=== Begin Enclosure ===

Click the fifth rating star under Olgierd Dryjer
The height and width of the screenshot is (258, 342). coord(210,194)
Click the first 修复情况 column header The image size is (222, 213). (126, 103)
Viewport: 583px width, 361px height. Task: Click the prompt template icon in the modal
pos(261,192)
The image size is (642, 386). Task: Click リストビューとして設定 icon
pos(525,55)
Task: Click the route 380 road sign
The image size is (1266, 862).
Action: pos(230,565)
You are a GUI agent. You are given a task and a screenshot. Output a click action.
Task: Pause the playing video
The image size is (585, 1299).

=== End Enclosure ===
=== Begin Enclosure ===

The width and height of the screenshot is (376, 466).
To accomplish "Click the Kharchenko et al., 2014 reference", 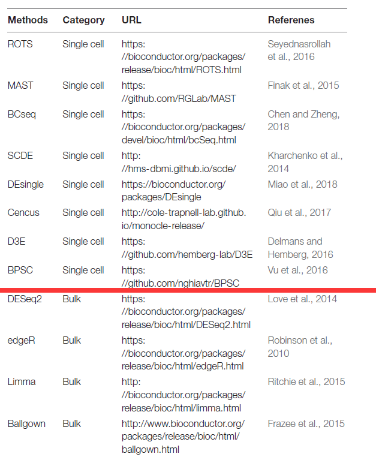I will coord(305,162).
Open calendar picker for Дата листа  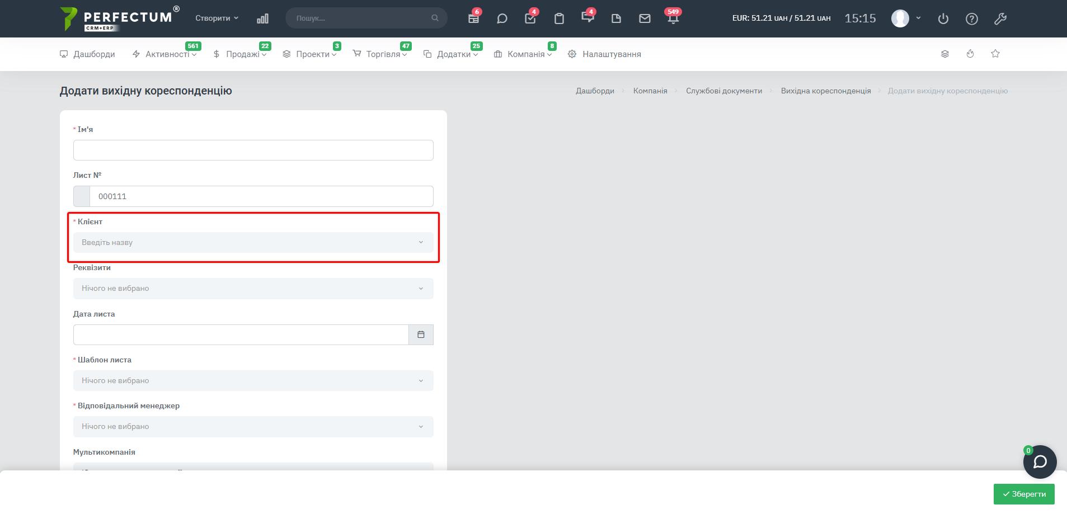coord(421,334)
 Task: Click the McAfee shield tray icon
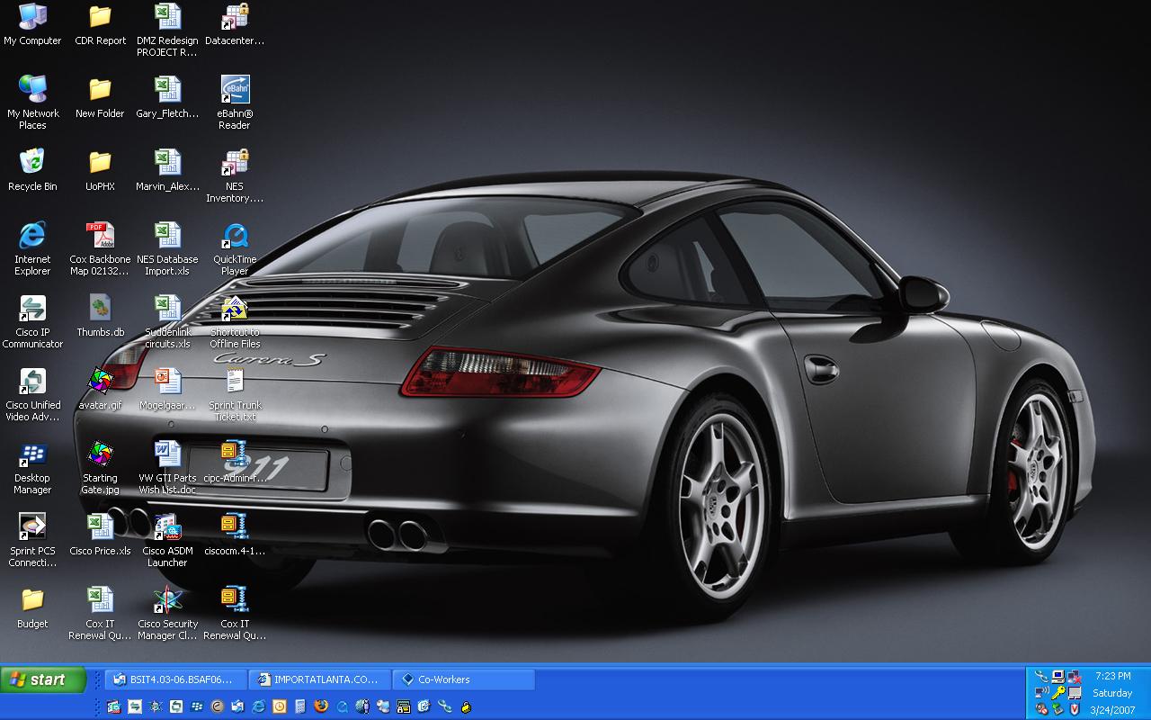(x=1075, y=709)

=== End Enclosure ===

### WHAT YOU SHOULD DO
Look above for the line with "Task: Click the route 380 road sign"; retype exactly that line, every line after it up to the line with "The image size is (585, 1299).", and that line too, nothing else.

### TASK ANSWER
Task: Click the route 380 road sign
The image size is (1266, 862).
Action: pos(230,565)
You are a GUI agent. You are given a task and a screenshot. Output a click action.
Task: Pause the playing video
The image size is (585, 1299).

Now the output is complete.